In 2012, Dixon started "The Give Back Center" for urban communities to provide resources to obtain and sustain a richer and more prosperous life. In the past five years, the non-profit organization has grown from three members to nearly 100 nationwide. In 2013, Dixon (Say Grace) organized a charity bbq to aid families in New Brighton Community who were victims of fire. November 2016, Dixon was asked by Konvict Muzic A&R D-teck to facilitate a bake off at the Launch Party for his company Wazzup Media Group with the proceeds going to provide Christmas Gifts for underprivileged children in Upstate New York.

===Tips and strategies===

When appearing on cooking shows and in her cookbooks, Shawnae prepares meals that are designed for the common family. Shawnae created her catering business, SayGrace not just to cater to the celebrity crowd, but to teach people the importance of kitchen safety, and the pros of going organic. In addition, Dixon provides kitchen safety tips and advocates the importance of the proper use of knives and utensils. As stated in New York Lifestyle Magazine in 2013, Dixon adds the tip: Fire is the germ killer.

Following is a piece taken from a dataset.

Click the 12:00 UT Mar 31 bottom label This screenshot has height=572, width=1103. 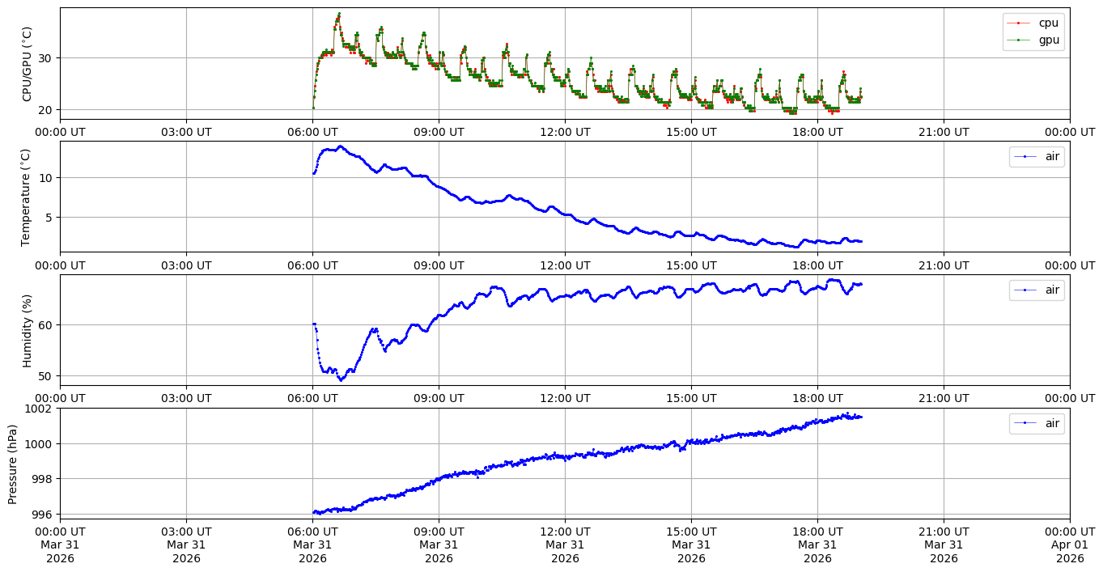(x=565, y=544)
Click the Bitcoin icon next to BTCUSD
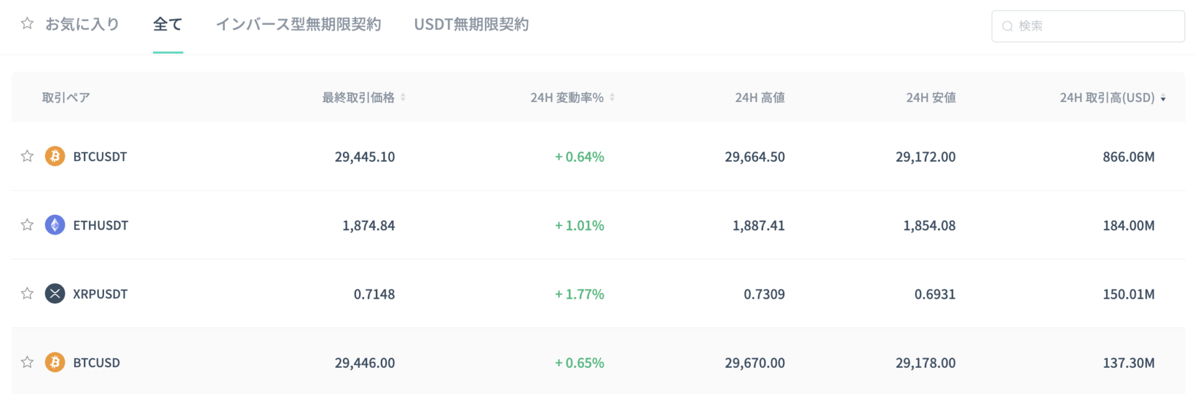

===Television appearances===
- Jack Thriller Presents (The Jack Thriller Show) (regularly appearing guest chef)
- The Today Show
- The Talk

==Bibliography==

===Cookbooks===
- 30 Minute CookBook (2009)
- From My Heart with Love (2013)
- With this Plate I Thee Wed (2017)

==Awards and Organizations==

===Awards and nominations===

- "The Golden Spoon", Midwest Digest (2015 and 2016)
- "Cooking w/ Style Award", GSA (2012)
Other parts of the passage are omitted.